Start of Excerpt provided

Germany recently experienced its worst week of terror since 1977, when the Red Army Faction killed Martin Schleyer, the then president of the Confederation of German Employers’ Associations (BDA) and the Federation of German Industries (BDI).
On July 24, 15 people were injured at a music festival when a Daesh (the self-proclaimed Islamic State of Iraq and the Levant) suicide-bomber Mohammad Daleel struck in the picturesque North-Bavarian city of Ansbach. The 27-year-old was a Syrian asylum-seeker who had been living in Germany for two years. He made a bomb in the refugee hotel, undetected by the local police. There were no casualties only because the security guard blocked him from entering the festival. In a video released by Daesh, he pledged his allegiance to Abu Bakr Al Baghdadi. Daleel threatened that while the attack in Ansbach was with an explosive, the next attack would be with car bombs.

End of Excerpt provided
Start of Data segment

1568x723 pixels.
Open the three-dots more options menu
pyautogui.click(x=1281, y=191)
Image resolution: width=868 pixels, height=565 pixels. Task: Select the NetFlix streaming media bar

End of Data segment

What you will do >>
In the text on terror in Germany, rewrite the paragraph beginning "On July 24, 15 people were injured" as a short bulleted list that keeps its main facts. The material that comes after the text was taken from a different source.

Solution to this exercise >>
- On July 24, a Daesh suicide bomber, Mohammad Daleel, attacked a music festival in Ansbach, North Bavaria, injuring 15 people.
- Daleel, 27, was a Syrian asylum-seeker who had lived in Germany for two years.
- He built the bomb in the refugee hotel without the local police noticing.
- A security guard kept him from entering the festival.
- In a Daesh video, he pledged allegiance to Abu Bakr Al Baghdadi and threatened that the next attack would use car bombs.